В эти минуты он, конечно, не мог предположить, что еще не раз встретится с этим отважным артиллеристом — Петром Васильевичем Шутовым. Но уже на другой войне. Самой тяжелой в истории нашего отечества и самой героической. На Великой Отечественной.

ОГНЕННЫЕ СТРЕЛЫ

— Слушай, старшой, правду мои батарейцы говорят, что ты Герой, или сочиняют?

Капитан Бондарев был высок, худощав, а землянка тесна и неглубока, и потому сидел он на ящике из-под снарядов, согнувшись в три погибели, и его глаза из-под нахмуренных бровей впивались в старшего лейтенанта Шутова, как два буравчика. Петр отхлебнул горячего чаю, поставил кружку на колено, кивнул:

— Да, это действительно так.

— Чего же ты звездочку не носишь? — еще больше покраснел капитан. — Отступать с ней неловко? А может, к немцу боишься попасть с таким украшением?

— Отступать хоть как неинтересно, — тихо ответил Петр. — К фашистам в лапы попадать тоже. А что до звезды, то ты ведь слышал приказ: снять с себя все ордена и медали, чтоб не блестели на передовой, не привлекали внимание снайперов…

— Ну да, — скривил губы капитан. — Наконец-то поняли, что не на параде… Вчерашние заслуги сегодня мало что значат. С фашистами война совсем другая: тут шашками наголо, как в гражданскую, не помашешь, да и силища у врага совсем не та, что была в финскую и на Халхин-Голе…

— Причем тут заслуги? Важны не они, а опыт…

— Конечно, — не уступал хозяин землянки. — Когда нет танков, не хватает снарядов для орудий, можно говорить об опыте. Только опыт у нас с тобой, старшой, особый — как лучше ноги от врага уносить. Вон куда добежали, почти до Ленинграда, а другие, вроде нас, — аж до Москвы. Заманиваем гада…

Рыжий огонек свечи плыл в тусклом полумраке землянки крохотным коптящим огарком. Наверху наливался яблочным соком август, а здесь тянуло сыростью и прохладой.

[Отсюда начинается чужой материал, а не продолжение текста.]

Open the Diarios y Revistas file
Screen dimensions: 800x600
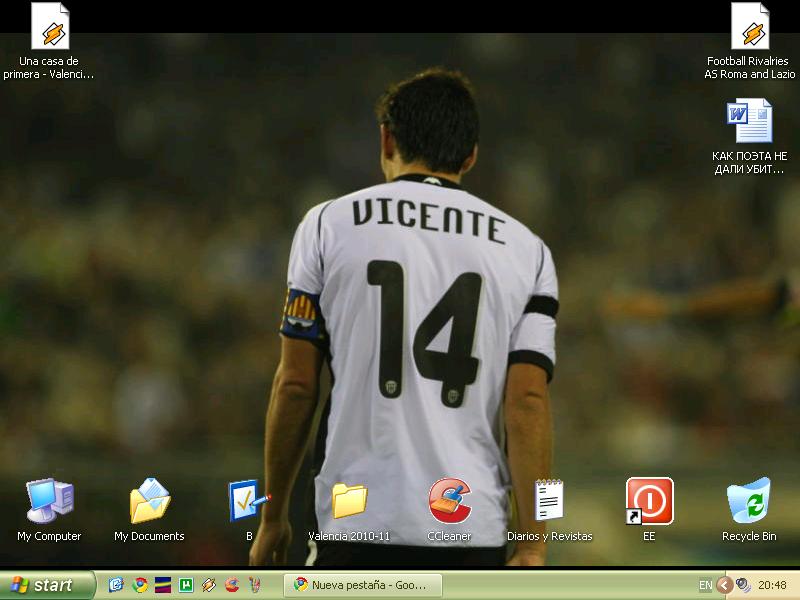tap(549, 501)
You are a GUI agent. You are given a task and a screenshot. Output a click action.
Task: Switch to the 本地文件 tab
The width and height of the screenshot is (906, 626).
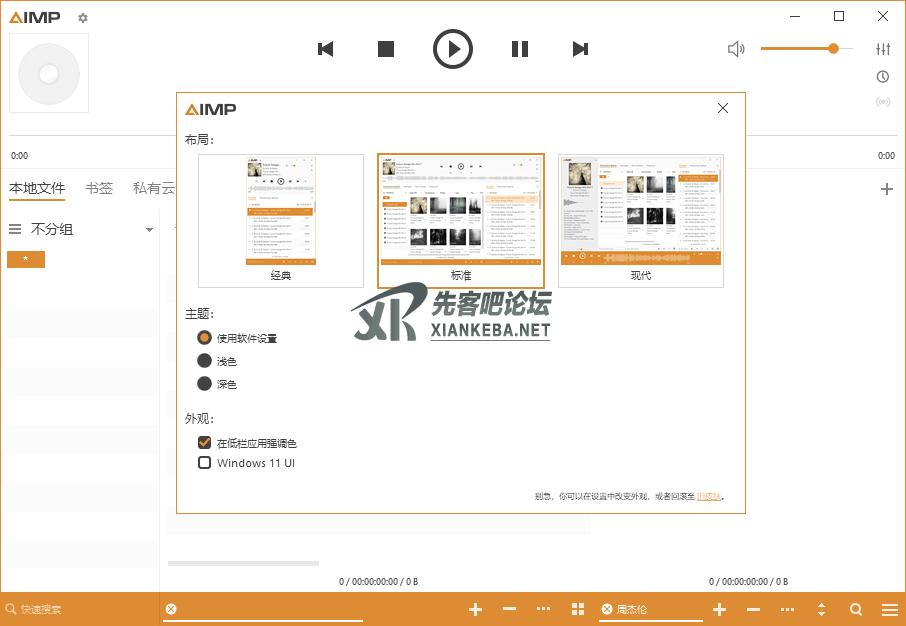click(x=37, y=188)
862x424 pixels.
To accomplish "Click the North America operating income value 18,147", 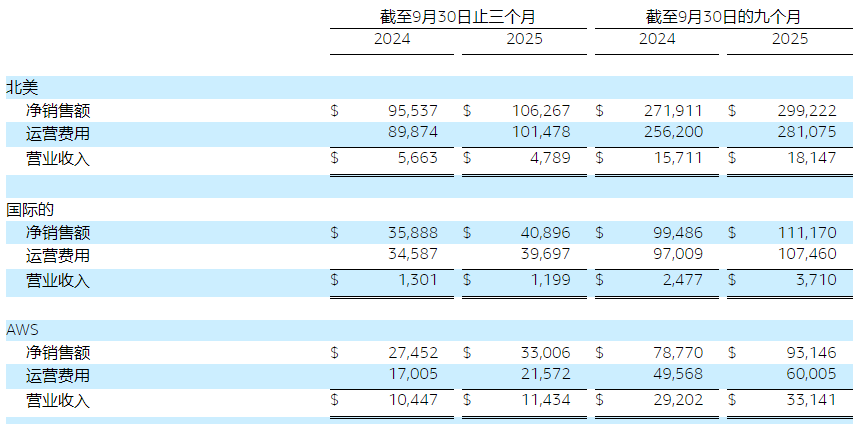I will 806,158.
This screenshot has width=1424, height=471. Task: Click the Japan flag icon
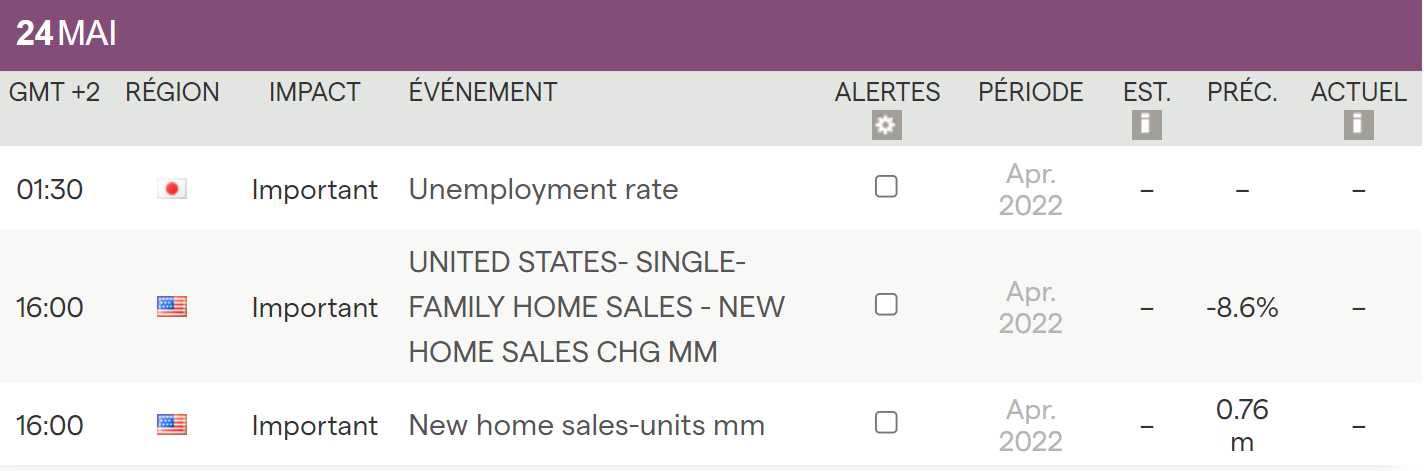tap(172, 189)
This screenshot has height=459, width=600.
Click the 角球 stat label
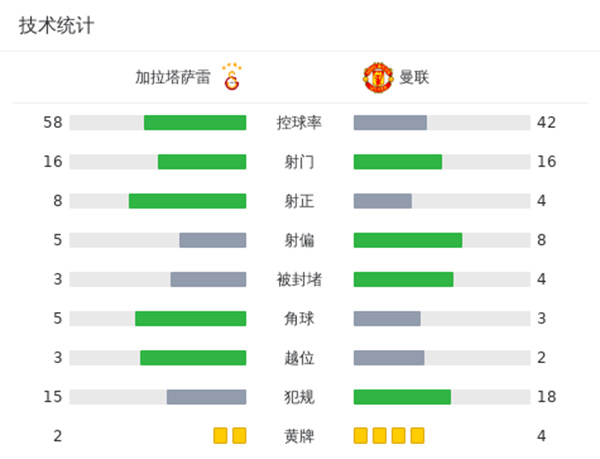[299, 319]
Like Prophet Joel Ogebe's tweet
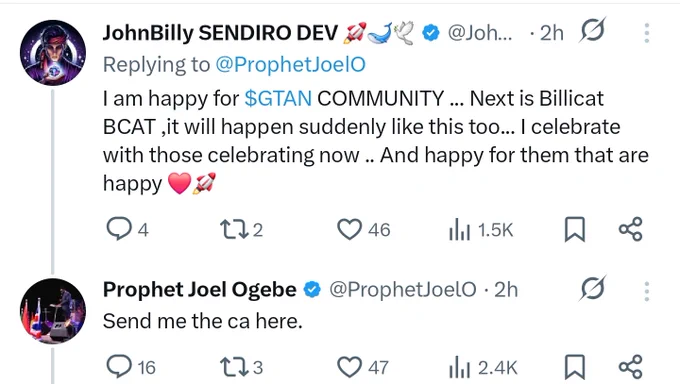680x384 pixels. point(350,367)
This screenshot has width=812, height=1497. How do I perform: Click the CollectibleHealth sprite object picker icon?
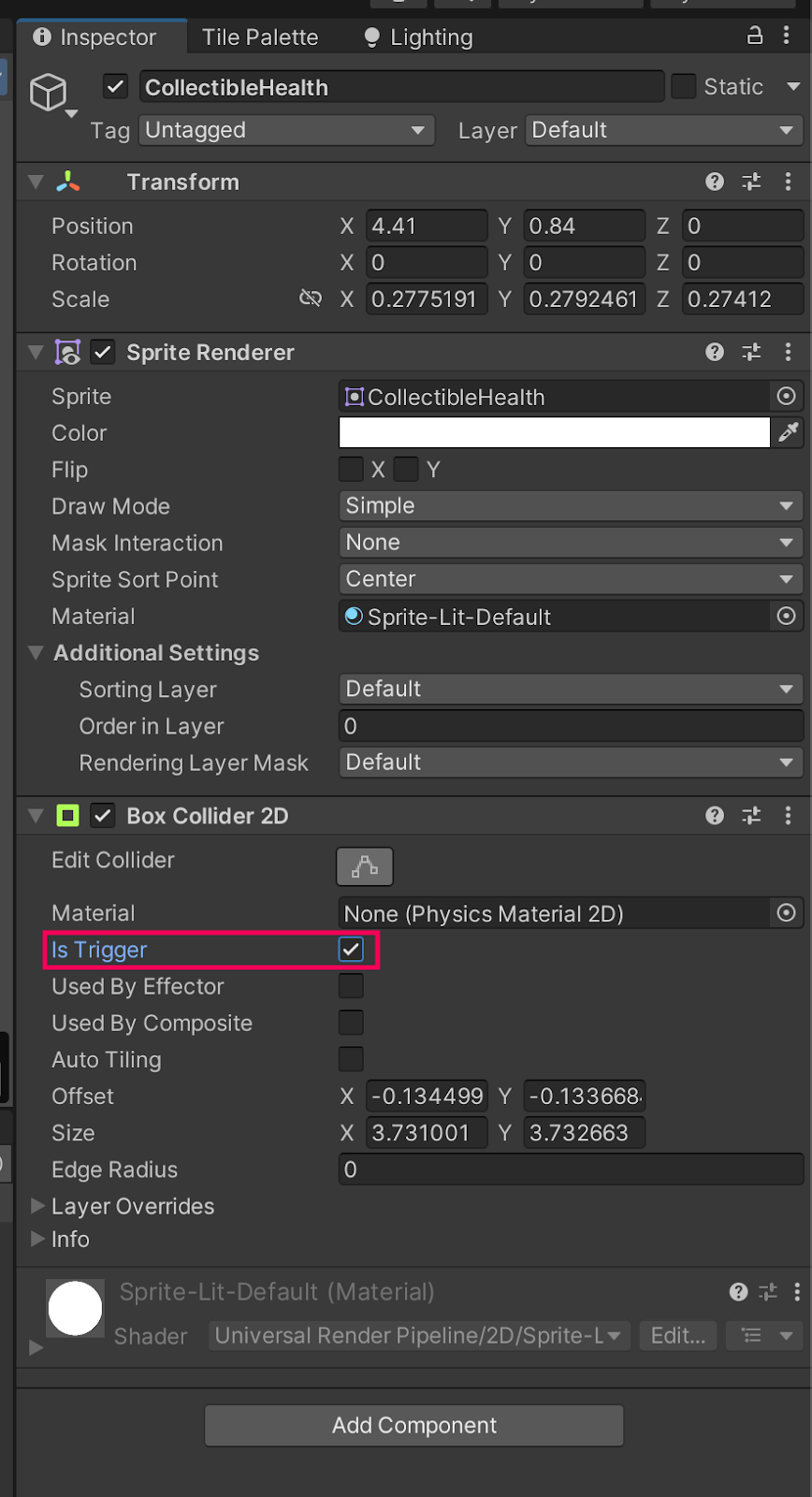786,397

Шутов думал о Москве. Почему-то вспомнился дом-утюг, возвышавшийся над выкрашенными охрой крышами двухэтажных зданий на Таганской площади, где поселились слушатели Академии имени Дзержинского, коммунальная квартира, которую отвели семьям первокурсников, Героев Советского Союза. Жили они дружно, часто по вечерам собирались вместе на просторной и светлой кухне, уставленной керосинками и примусами, отдыхали после напряженного дня.